Anyway, the concept of individuality was alien to me at such a young age, and like a sheep, I followed the trend. I did actually manage to badger my folks into buying me a pair of these stoaters, even though they were quite dear at the time.
(Sorry – my hands made me type that last paragraph.)
Over the next few years, my head was too full of football and nonsense to bother about fashion of any sorts. In 1971, though through my first winter at secondary school, leather, zipped ankle boots became de rigeur.
Surprisingly, considering the expense, my parents offered negligible resistance to my request for a pair. I was now part of the cool set at school. Deep puddles and wet snow – I laugh in your face.
If puddles and wet snow did indeed have a face, and they could laugh out loud, they would have been in stitches a few days later when they had exacted retribution for my callous disregard of their existence.
Somehow soaked through to my socks when I arrived home from school, my Mum placed the boots in front of the two-bar electric fire. Within minutes there was an acrid, burning smell. And it wasn’t the usual overcooked burning cauliflower scent I had become so used to. (Sorry, Mum.)
I rushed to the rescue of my beloved leather boots and was aghast to see a lava-like rivulet spread down the front of the left one.
Yup! These ‘leather’ boots were made of plastic. These Boots Were Made For Melting.
With a renewed respect for puddles and wet snow, I returned to school the following morning, ready to be slaughtered for unfashionable, fashionable boots. I wasn’t disappointed. Kids can be so cruel, you know.
My final foray into the world of fashion came a year or so later. Inspired by Glam Rock in general, the band, Sweet, in particular, and a distinct lack of personal height, platform shoes were my next ‘got to have.’ Purple ones. Or ox blood, I think was the delightful, correct description. Two toned ox blood ones, in fact.
Now I totally loved these. I looked well sharp and felt five feet tall.

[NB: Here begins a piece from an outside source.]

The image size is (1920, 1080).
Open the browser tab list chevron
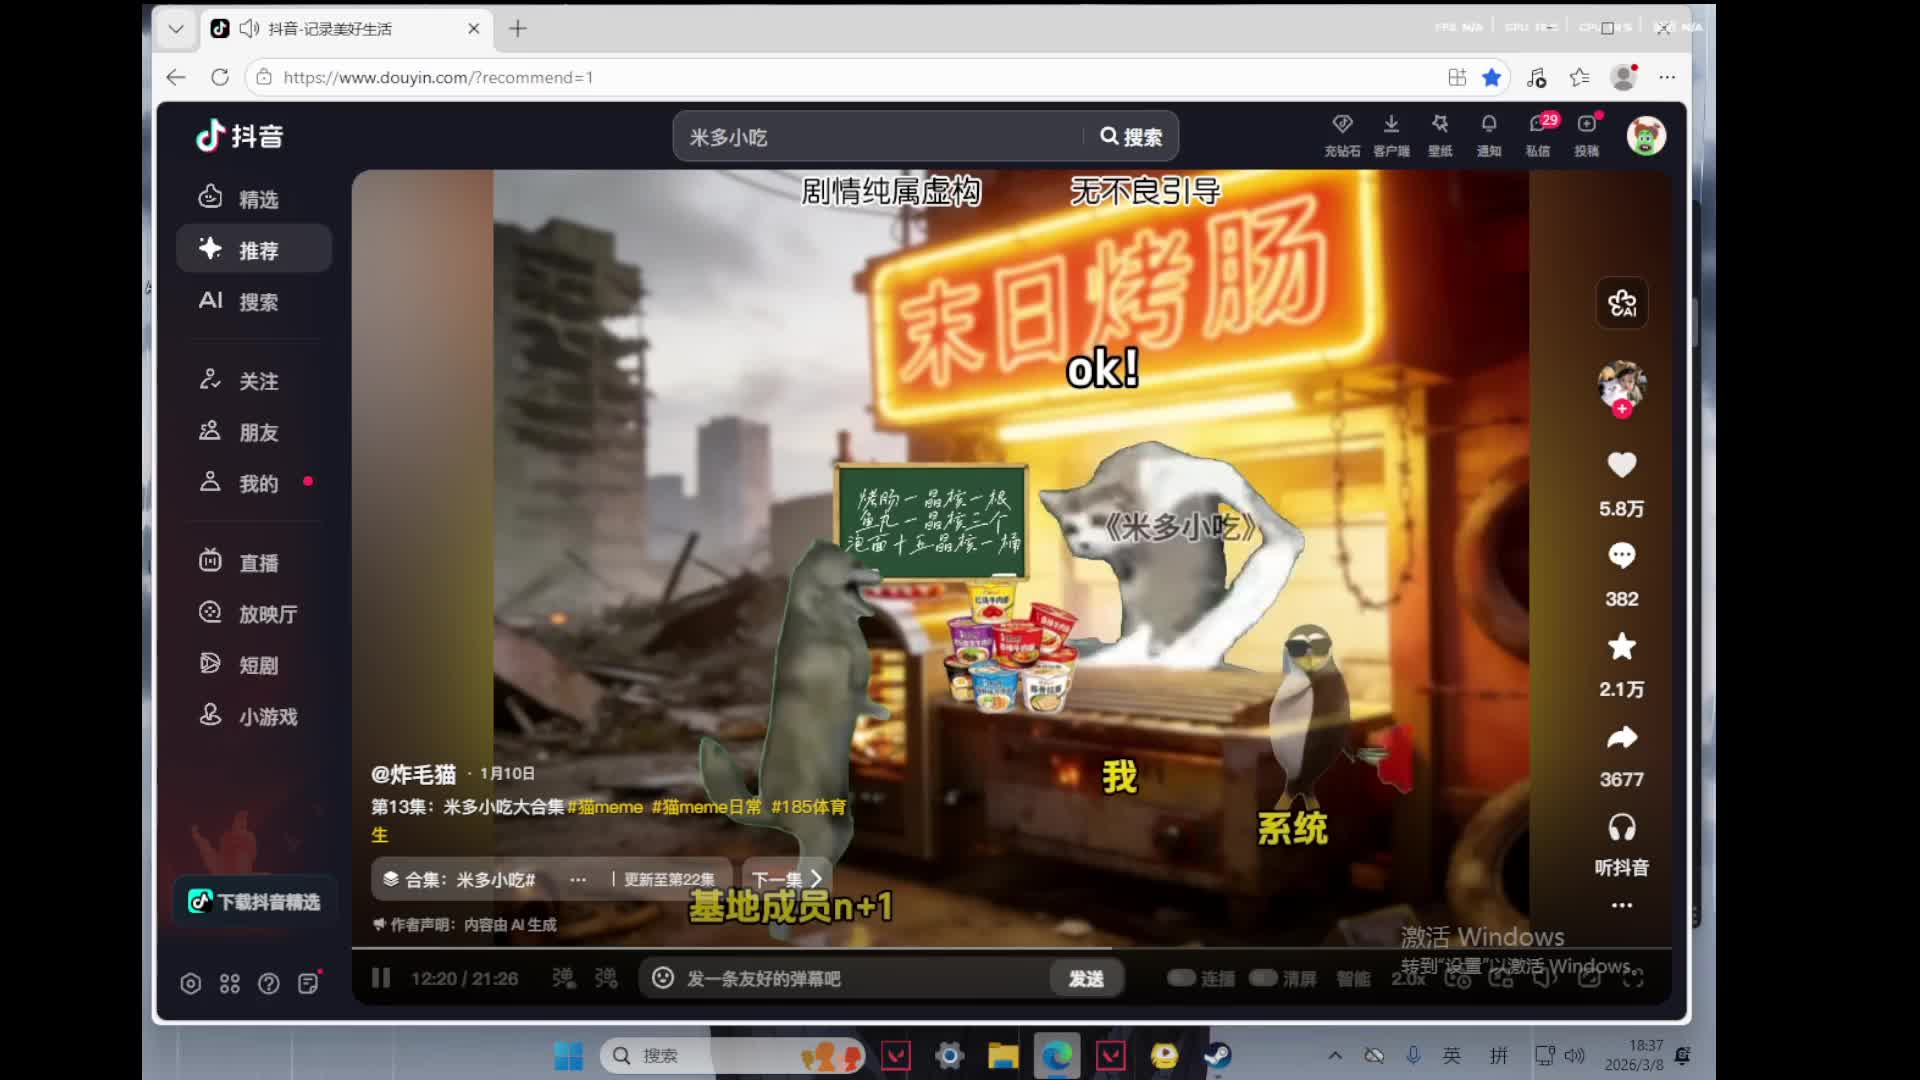[176, 29]
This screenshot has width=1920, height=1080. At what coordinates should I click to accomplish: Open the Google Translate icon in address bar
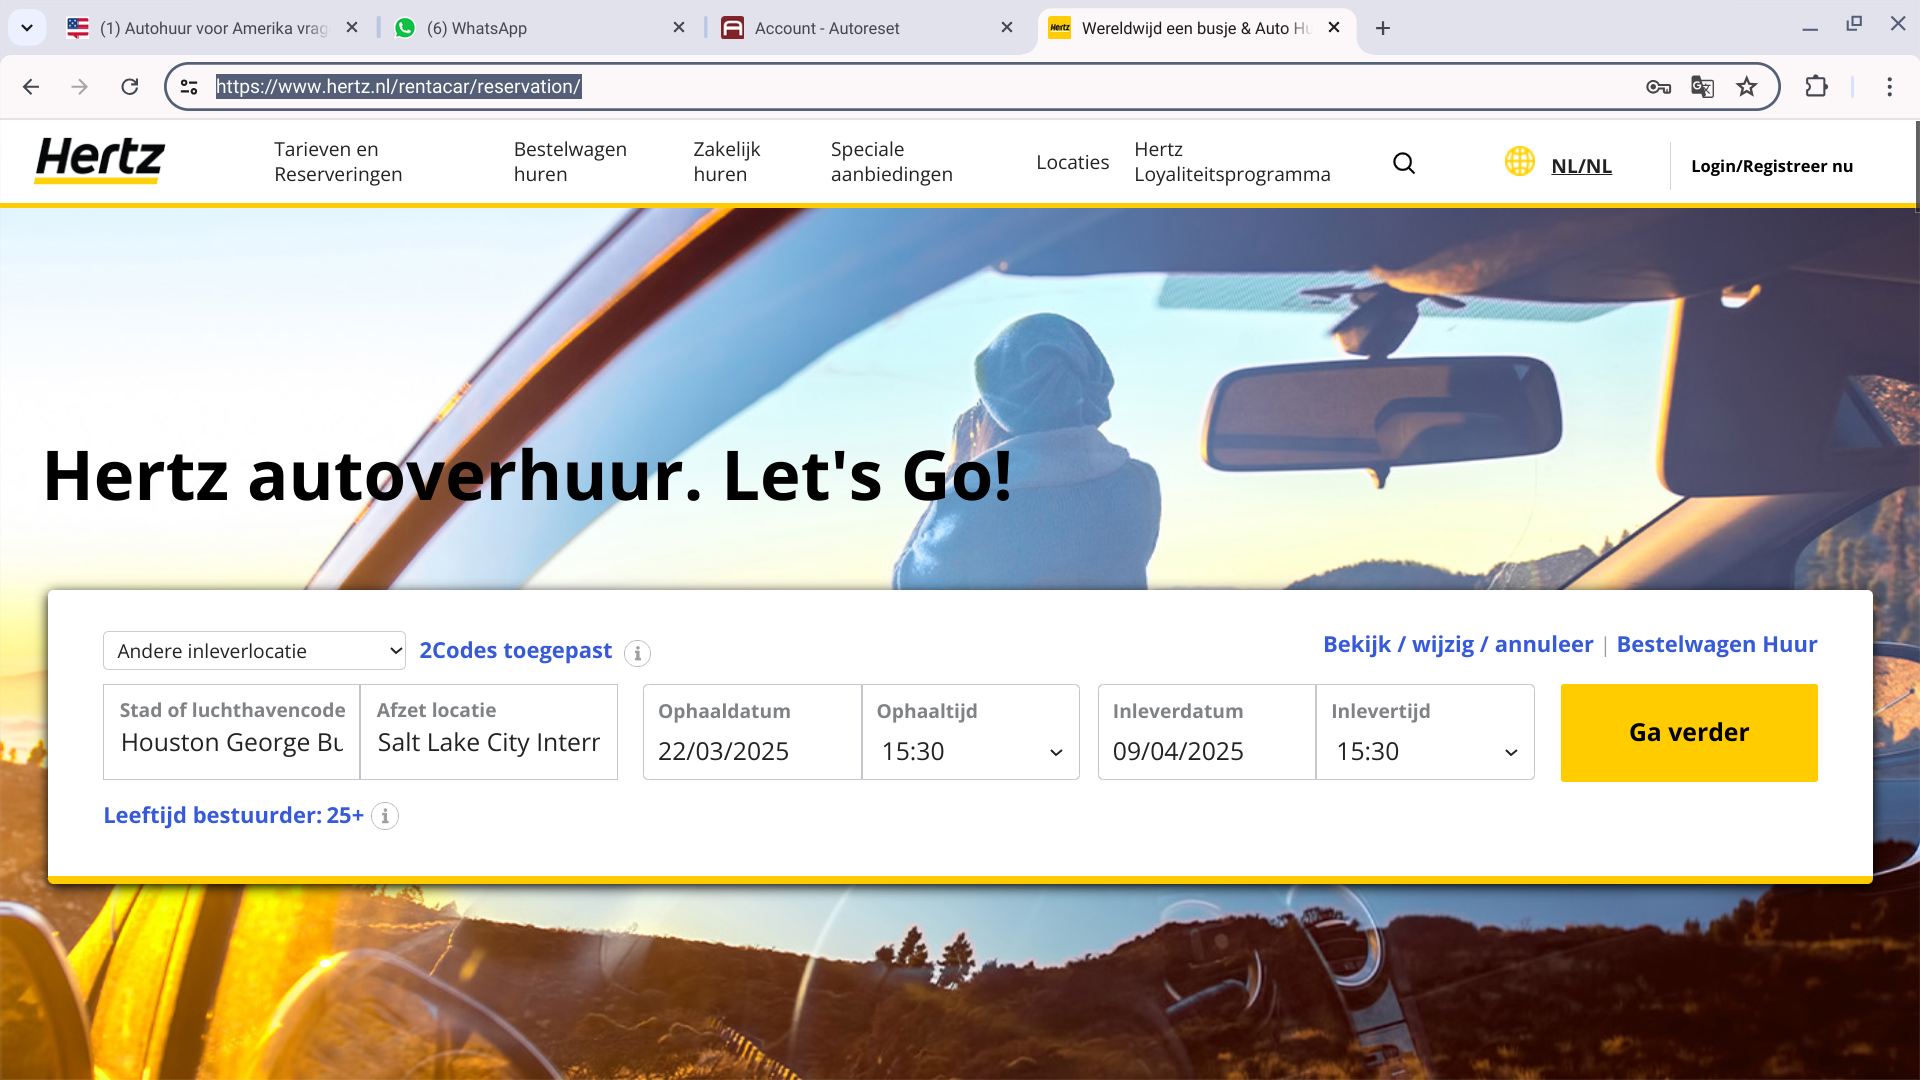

But what is it with shoes, winter and me? Having worn these through the months of autumn, it had escaped my attention that the soles and more so, the heels had worn thin as the first snows began to fall. In fact, the heel rubber was non-existent. Well, what would I know … I hadn’t looked at the soles of my shoes since my last pair of Wayfinders.
Sat in double History, I was conscious of some surreptitious whispers and giggling from those sat behind me. To my horror, I noticed a puddle of water under my seat, just where I’d crossed my ankles for comfort.
The more I frantically pleaded that this was not the result of excitement at the prospect of reading about the French Revolution for the next hour, the more the mirth intensified. Even the teacher cast me some alarmed glances.
It was only at the end of class when I slipped and staggered out the room, leaving behind what remained of two, three inch, heel shaped blocks of compacted ice and snow, that my innocence was proved, and incontinence debunked.
Looking back then, perhaps I should have learned how to make better use the Wayfiinders compass. At least I would have determined at an early stage that my attempt at becoming a style icon would head in one direction only – and that was south.